▶ SOURCE MATERIAL:
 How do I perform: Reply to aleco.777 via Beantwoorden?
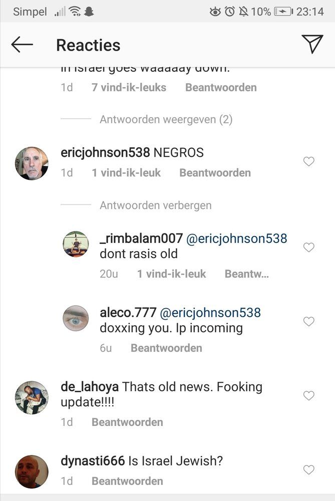(166, 348)
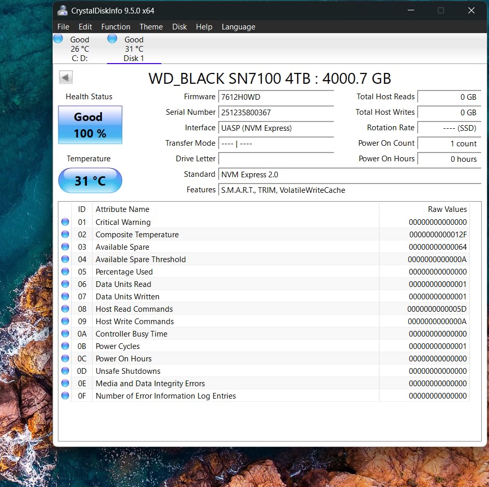Open the Theme menu
The height and width of the screenshot is (487, 489).
(x=151, y=26)
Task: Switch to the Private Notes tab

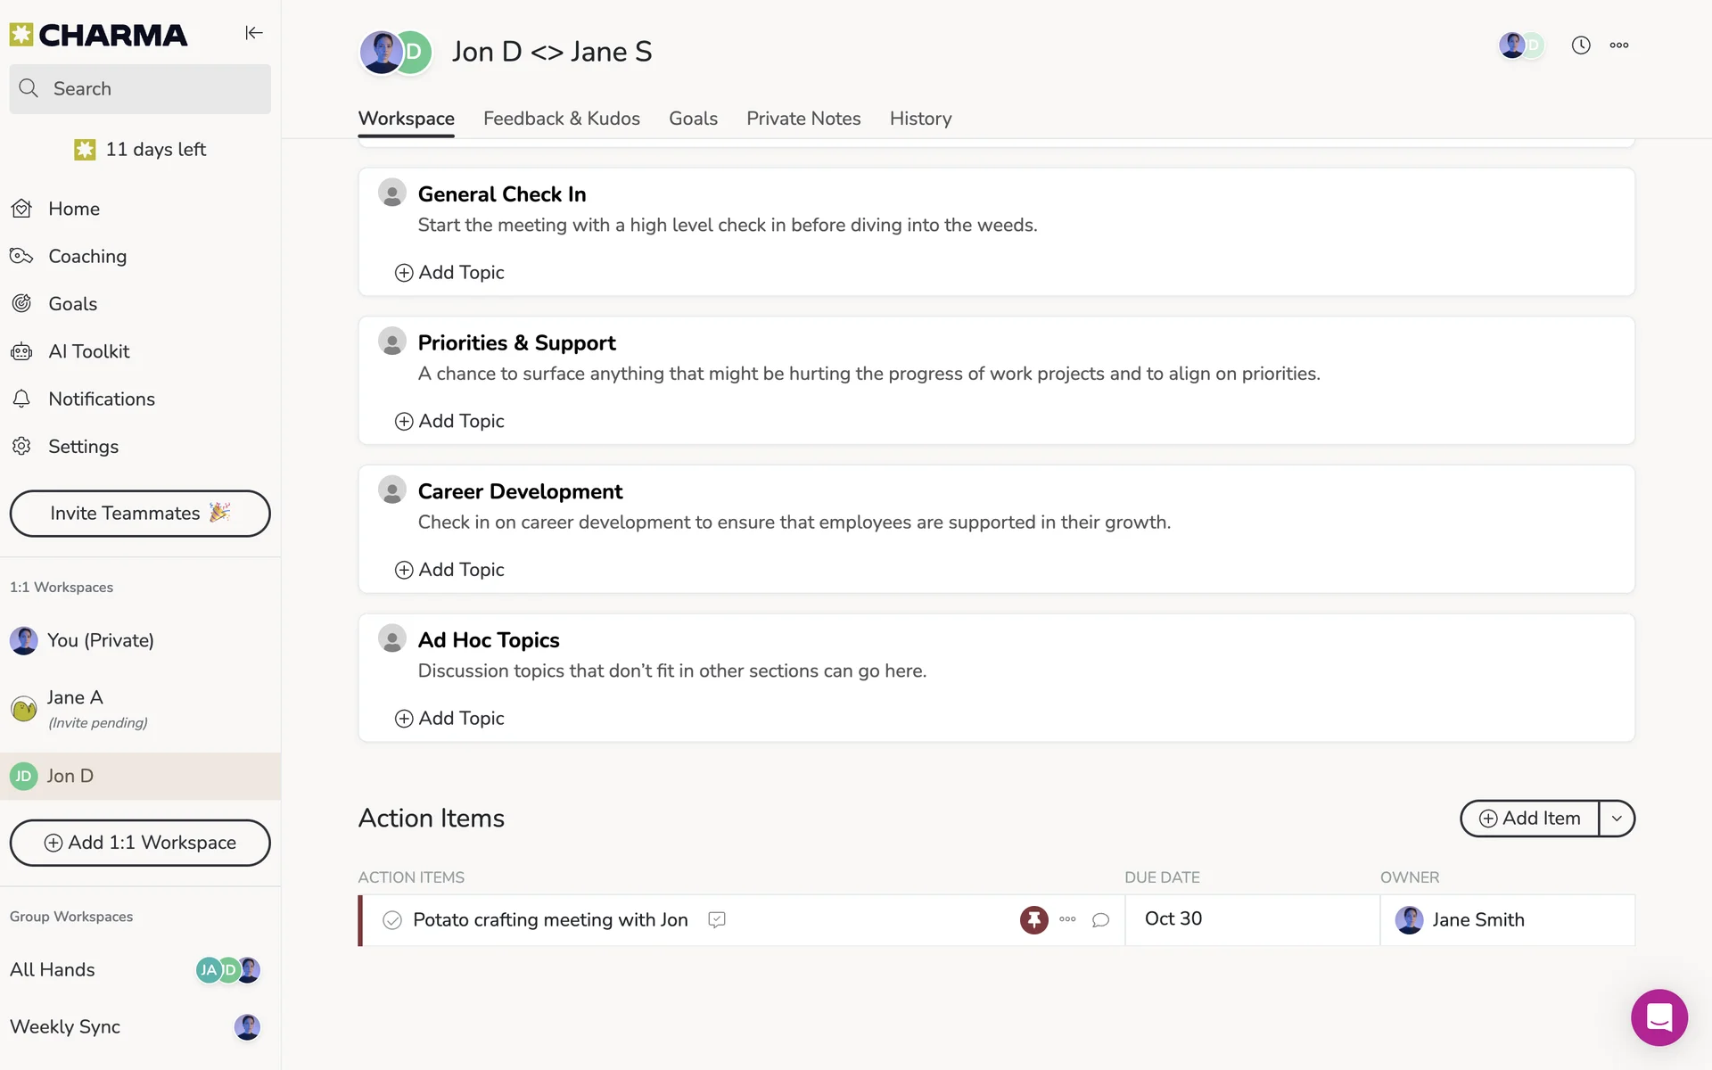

▶ DIRECTIONS:
Word for word, restate all of the records. Exclude the pictures.

▶ TASK RESULT:
 How do I perform: Reply to aleco.777 via Beantwoorden?
(166, 348)
Open the Theme menu
The height and width of the screenshot is (487, 489).
(x=151, y=26)
Task: Switch to the Private Notes tab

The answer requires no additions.